Went to this question in search for the underlying reason of my mistake, but not sure if I understand why one works and the other doesn't:
Grammatically, for a dictionary where values are tuples:
my_dict = {'Cierra Vega': (6.2, 70), 'Alden Cantrell': (5.9, 65),
'Kierra Gentry': (6.0, 68), 'Pierre Cox': (5.8, 66)}
and we wish to filter for key:value
pairs where the (a) the first value in the tuple is value[0]> 6
and (b) the second value in the tuple is value[1] > 70
,
why does the tuple comparison made to be an element-wise conditional statement succeed
dict(filter(lambda x: (x[1][0], x[1][1]) >= (6, 70), my_dict.items()))
>>>
{'Cierra Vega':(6.2,70)}
but the joint-and comparison fails?
dict(filter(lambda x: ((x[1][0] >= 6) and (x[1][1] >= 70)), my_dict.items()))
>>>
{}
CodePudding user response:
First of all, I am a little confused about "failing" and "succeeding", since no entries of your dictionary actually satisfy your request, so it makes sense that the succeeding case is the latter one, where no results are returned.

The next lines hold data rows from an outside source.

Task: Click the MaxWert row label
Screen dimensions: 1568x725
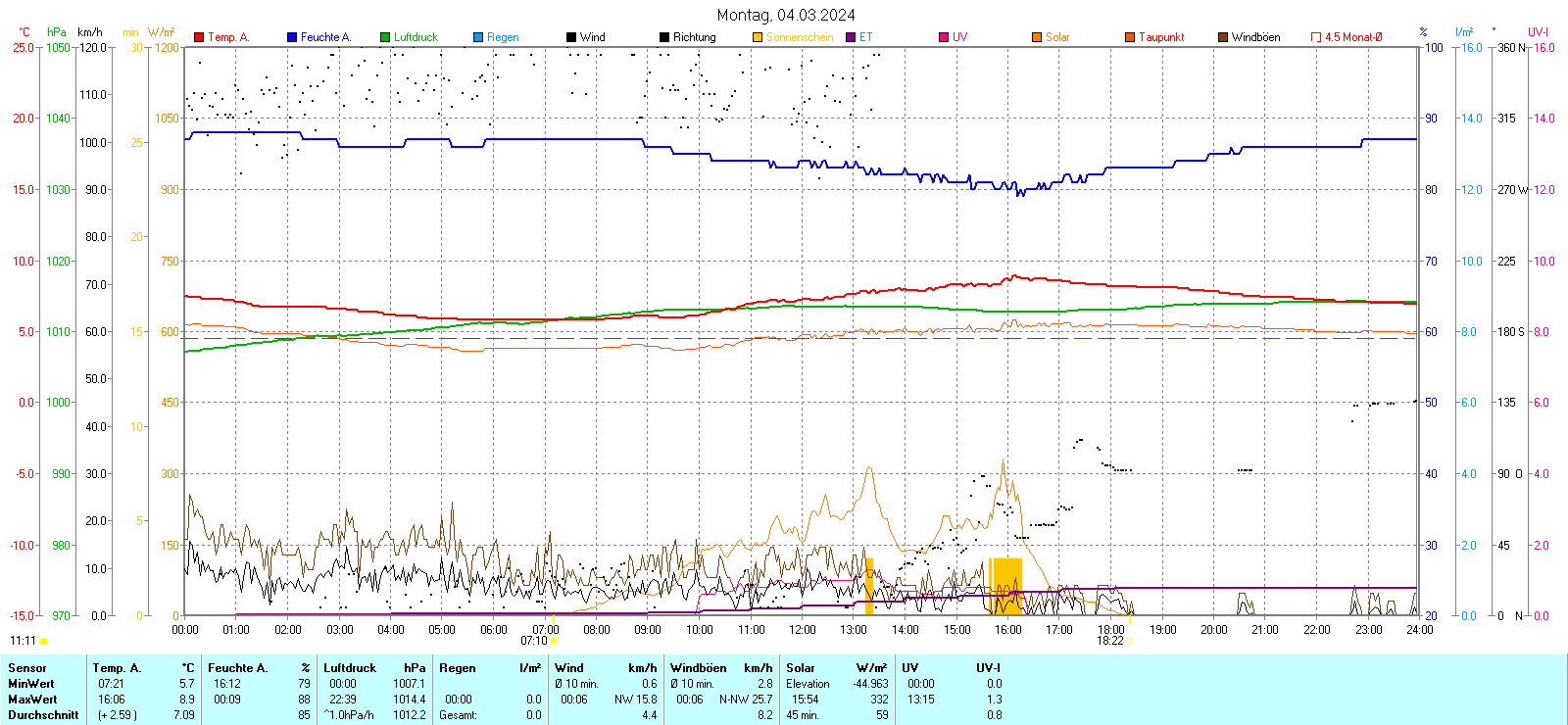Action: pyautogui.click(x=32, y=700)
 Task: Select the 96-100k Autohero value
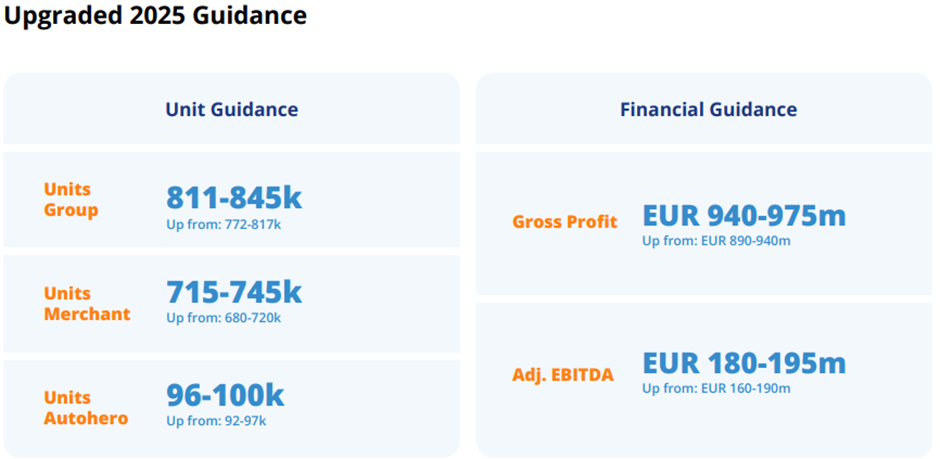[x=225, y=395]
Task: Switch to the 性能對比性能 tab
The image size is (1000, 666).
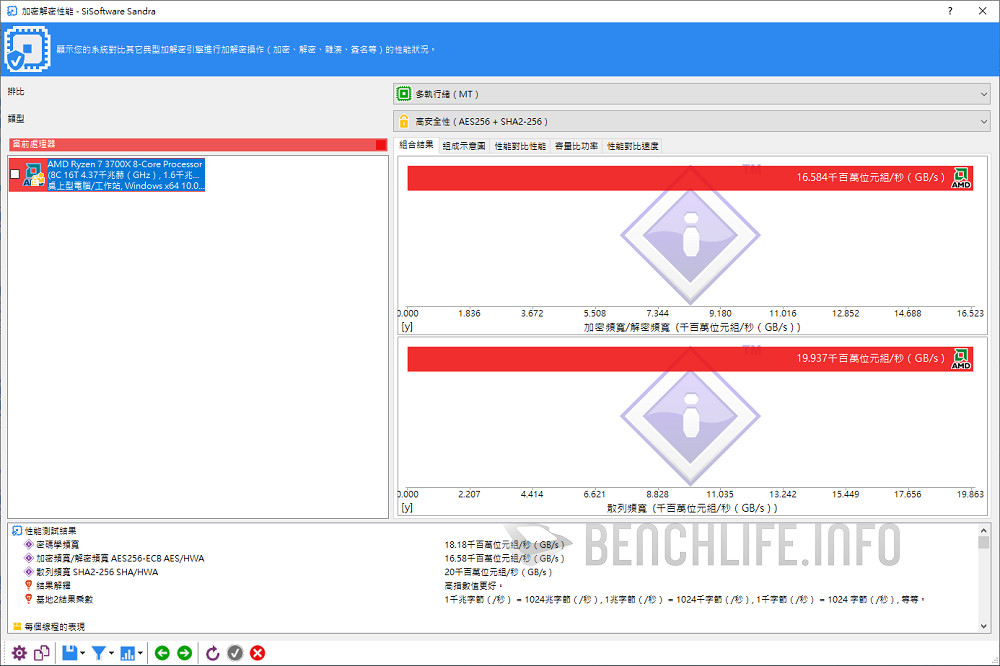Action: 520,146
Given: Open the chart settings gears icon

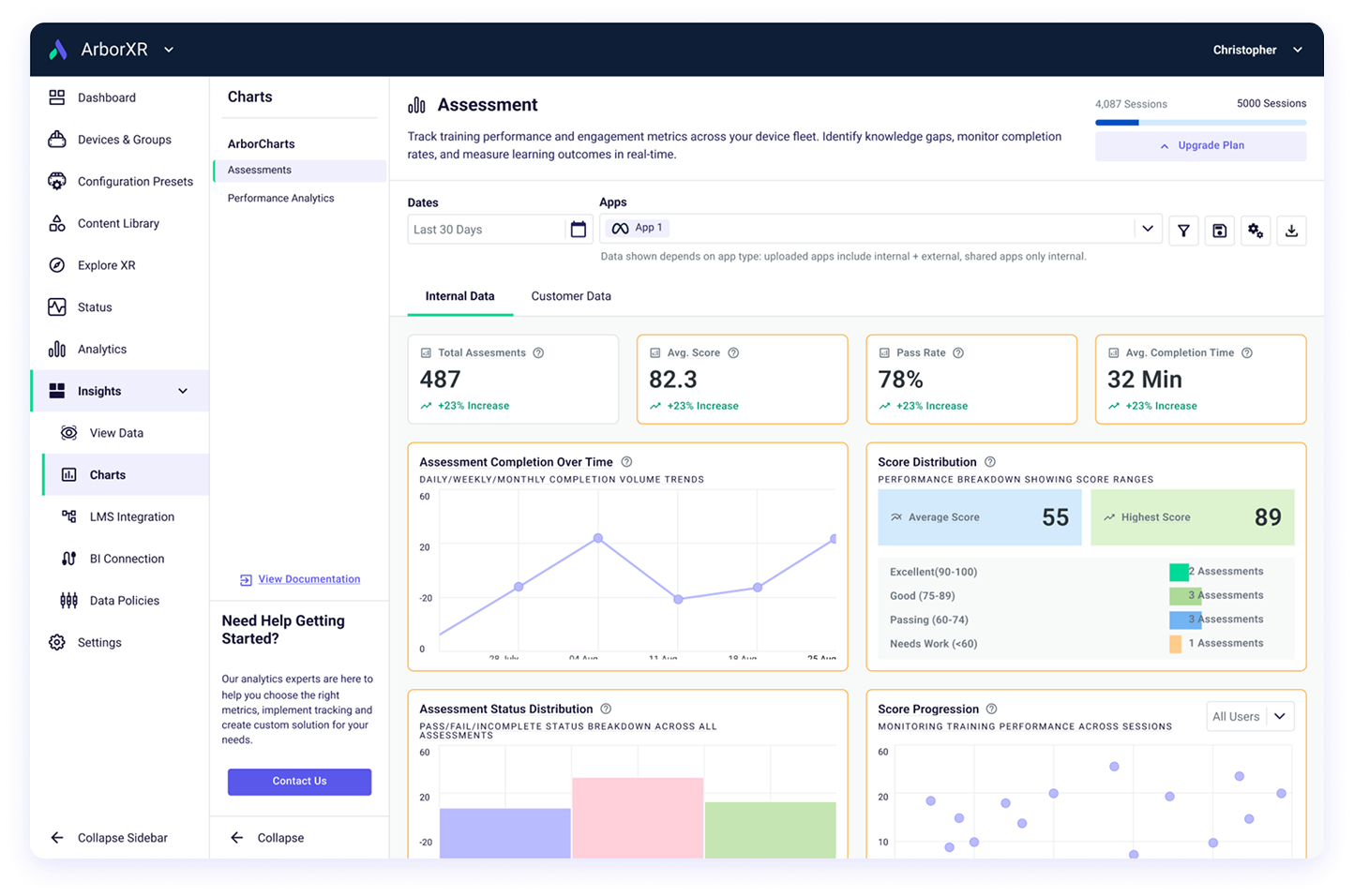Looking at the screenshot, I should 1256,230.
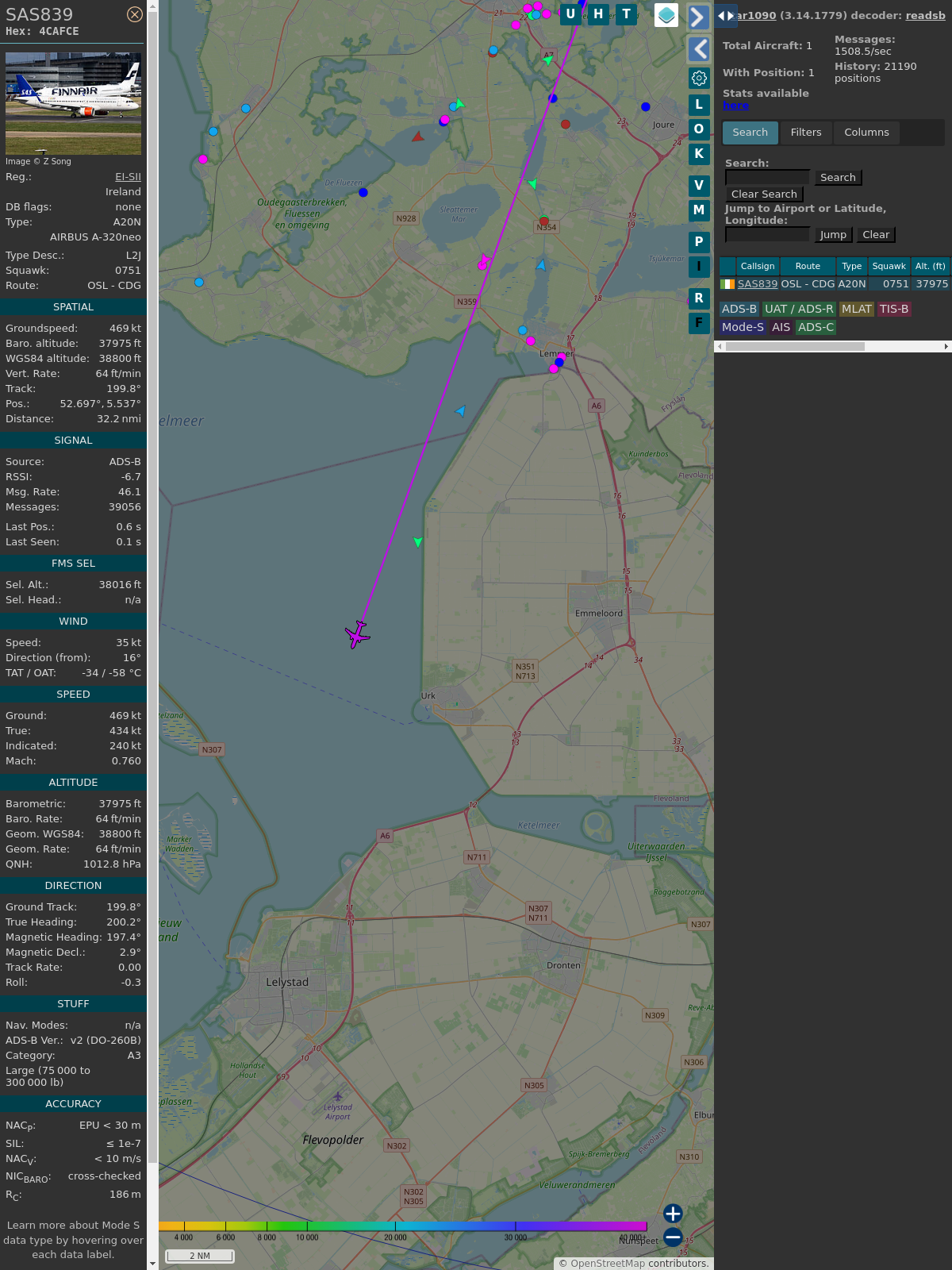Toggle the L labels button

[x=698, y=105]
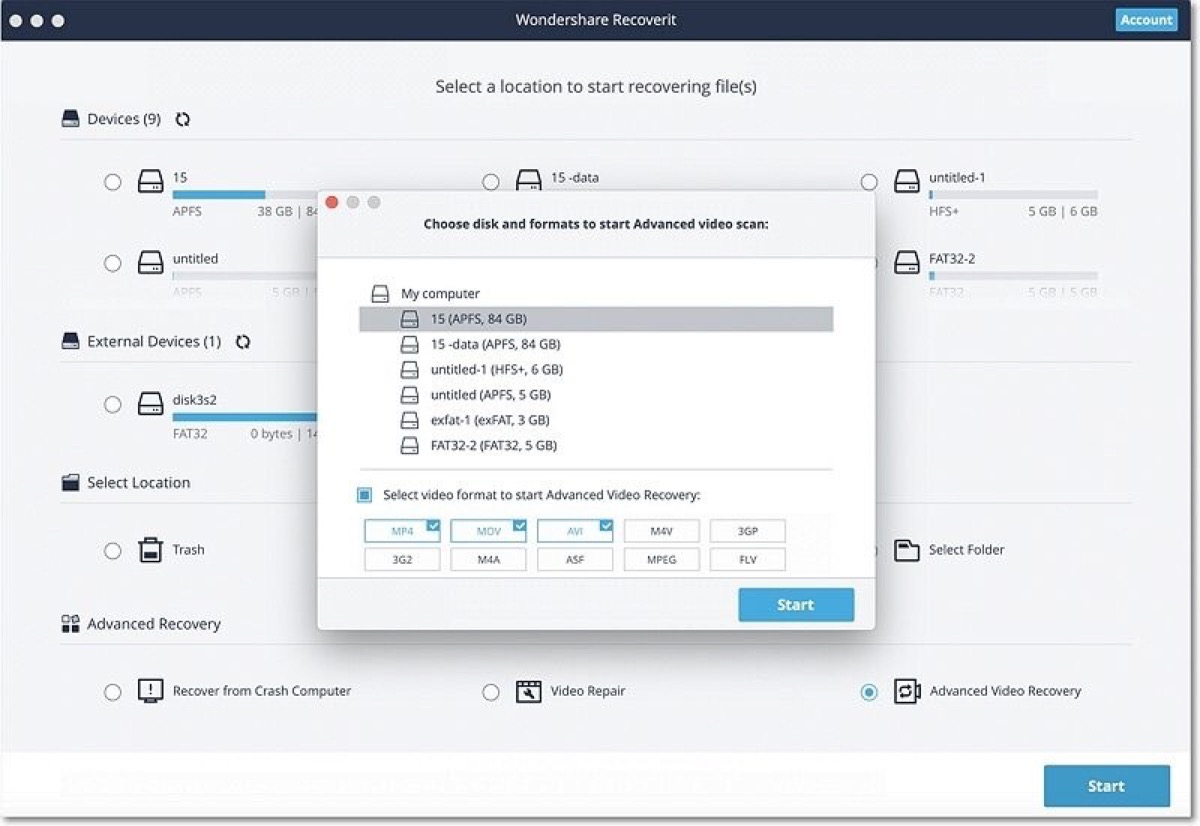This screenshot has height=826, width=1200.
Task: Refresh the Devices list
Action: click(x=182, y=119)
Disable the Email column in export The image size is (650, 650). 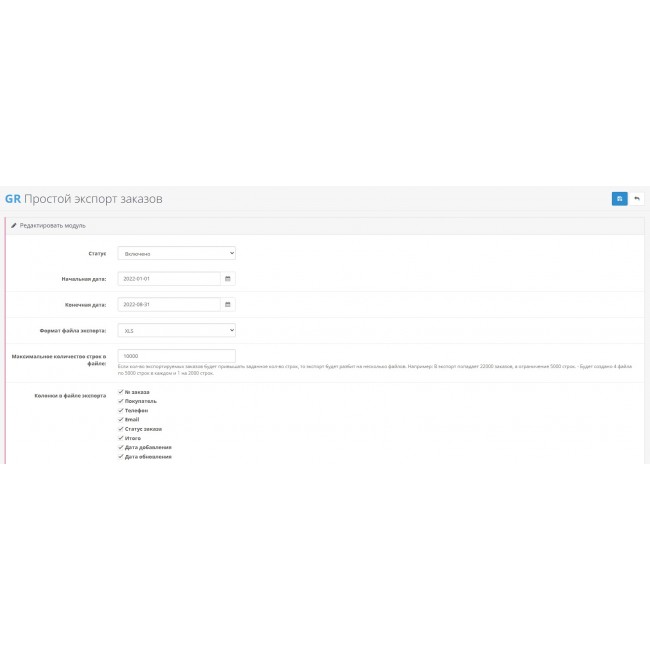point(120,419)
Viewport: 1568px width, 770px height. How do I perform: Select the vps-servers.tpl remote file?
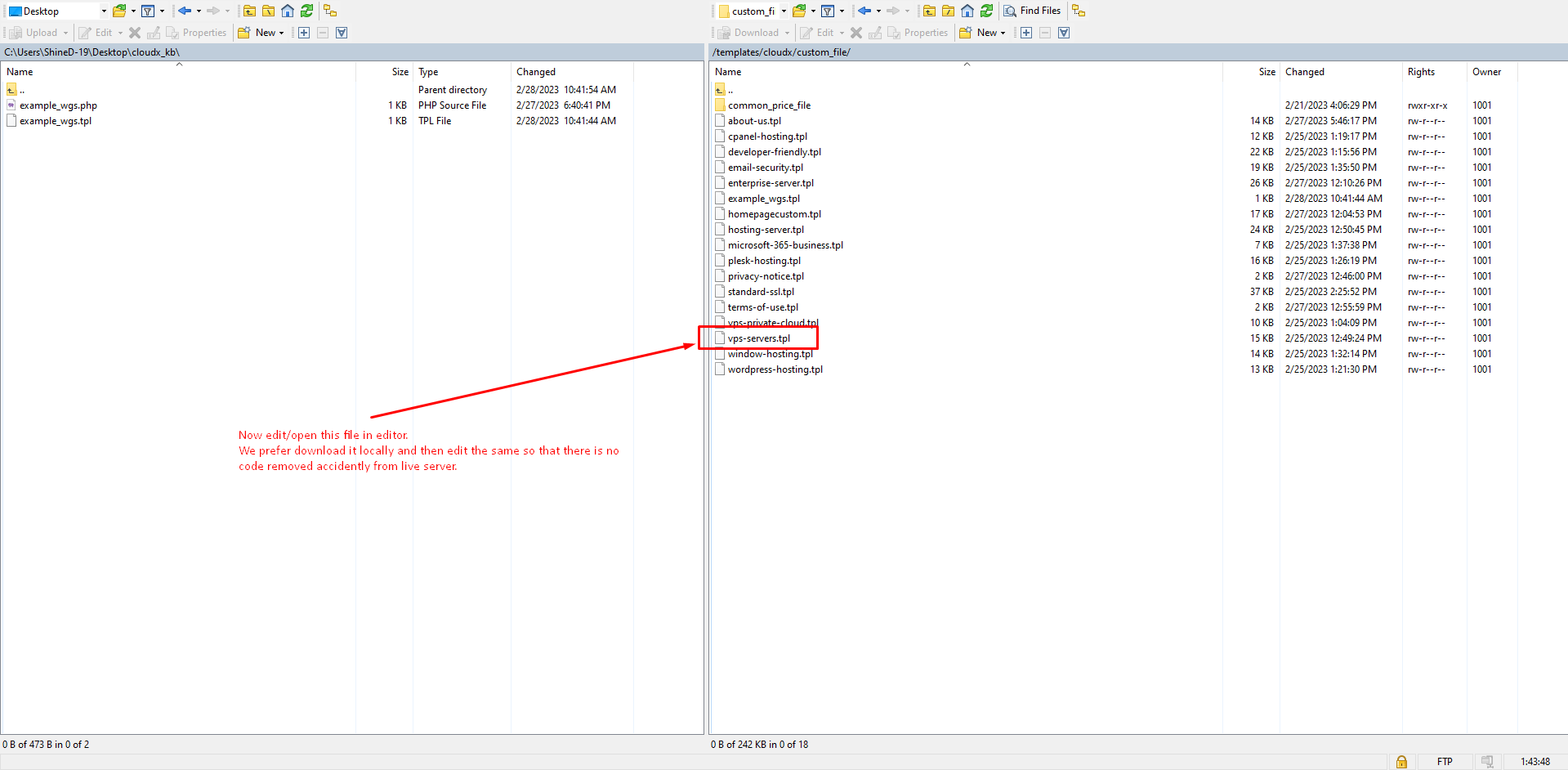pos(759,338)
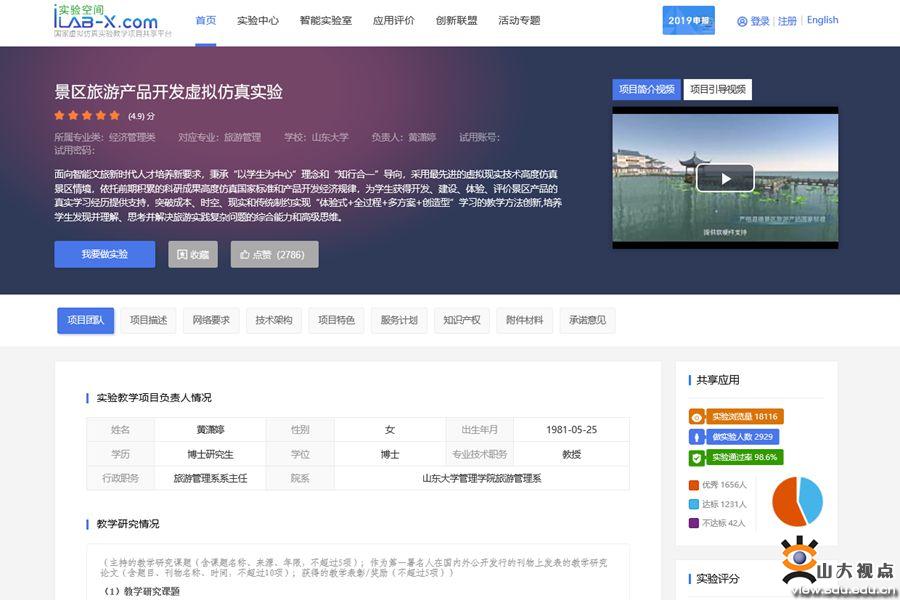900x600 pixels.
Task: Switch language to English
Action: (822, 20)
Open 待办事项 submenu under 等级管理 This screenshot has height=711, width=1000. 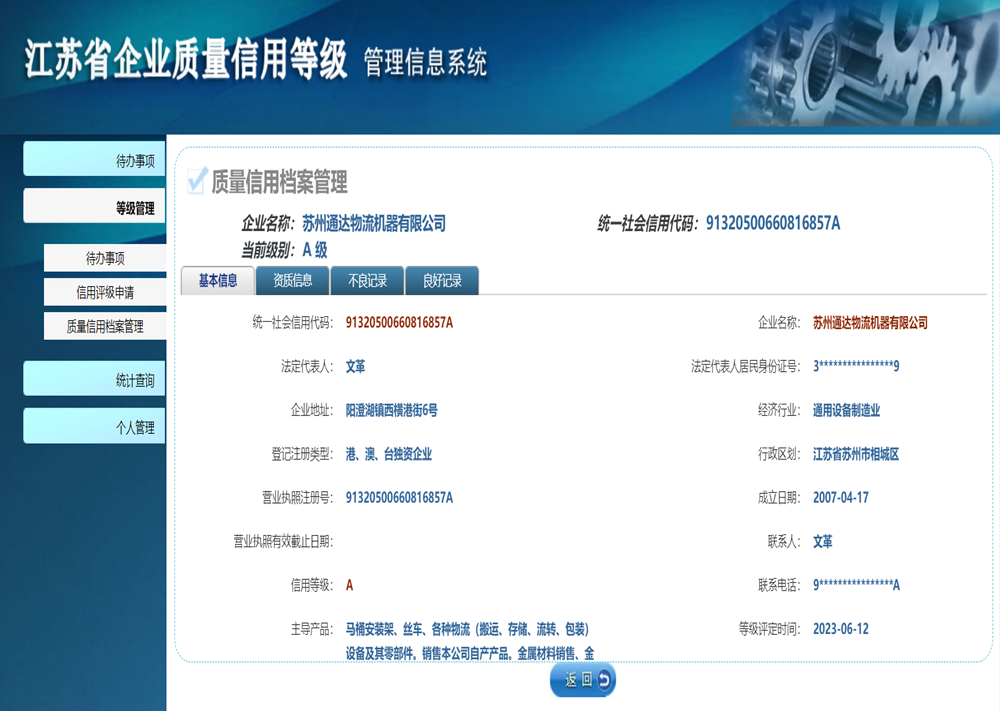[x=105, y=258]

And, actually, that makes sense, because tuples are ordered lexicographically, meaning that (a, b) ≥ (c, d)
iff a > c or (a == c and b ≥ d)
. This generalizes to not only couples, but any tuple. So when you are checking for x[1] > (6, 70)
, it's not at all equivalent to x[1][0] > 6 and x[1][1] > 70
, hence the different results.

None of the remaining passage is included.